Tell me about Anna Nicole, your new opera based on the life story of Playboy model Anna Nicole Smith, for the Royal Opera House.
RT: I started it before Shoes actually. I’ve only written the libretto, the guy who is writing the music is Mark Anthony Turnage. The idea came to us separately. We met on and off between two and three times a month and just rewrote and rewrote and did all these workshops, just kept at it.

What was the Royal Opera’s reaction to the idea?
RT: They were surprisingly open about it. They were really pretty cool straight away. They had Richard Jones directing so they felt confident that he could bring something to it. To be fair, they really took a risk actually. But on the other hand they wanted something comedic and it is a great story. You can see it’s quite a simple idea for an opera but it definitely works. It’s an amazing story: death, infidelity, betrayal, sex, lust, desire.

Can we expect some typical Richard Thomas lyrics?
RT: Oh yeah, definitely. But I’ve tried to tone it down as much as possible. Why? Well, there’s a limit isn’t there? I think the most important thing about it is the story, the lovely narrative sweep, that was the most interesting thing about it, getting that right, and keeping it simple. Because it’s opera the trick is to really make it simple so it’s clear what’s going on.

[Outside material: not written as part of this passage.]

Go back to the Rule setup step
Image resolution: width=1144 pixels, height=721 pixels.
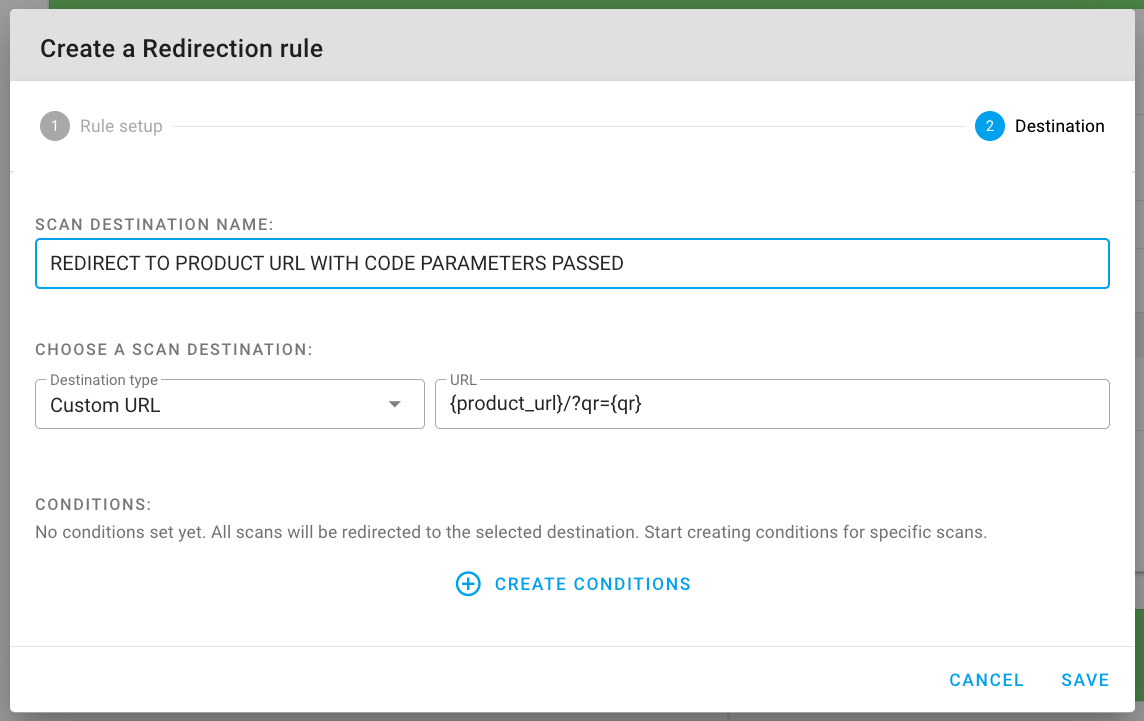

Have you talked to Anna Nicole’s family?
RT: I didn’t talk to family, but I spoke to a couple of her designers. It’s not a documentary…  What’s interesting is that, for someone whose life was so chronicled to the last detail, it’s quite hard to find out her real life story. That’s what’s interesting. Media in general, certainly American media, there’s so much bluster. Where’s the heart or the essence or the truth? It’s very hard to find the truth. The show sort of reflects that.

You have to present your take on it…
RT: Yeah, absolutely, and hope that no one sues. It’s a show about a group of highly litigious people, what was I thinking?!

Do you think it will bring a different audience to the Royal Opera?
RT: I think that’s what they’re hoping, and they’ve kept their ticket prices down, which is good. I know that with Jerry Springer 50% of the audience had never been to the National Theatre before. Shoes, that was a pretty broad demographic there, which is nice. I think Sadler’s Wells have a good audience actually. I guess the crowd that goes to the Peacock is slightly different to the Sadler’s Wells crowd, but it’s a good crowd. I like that Peacock crowd.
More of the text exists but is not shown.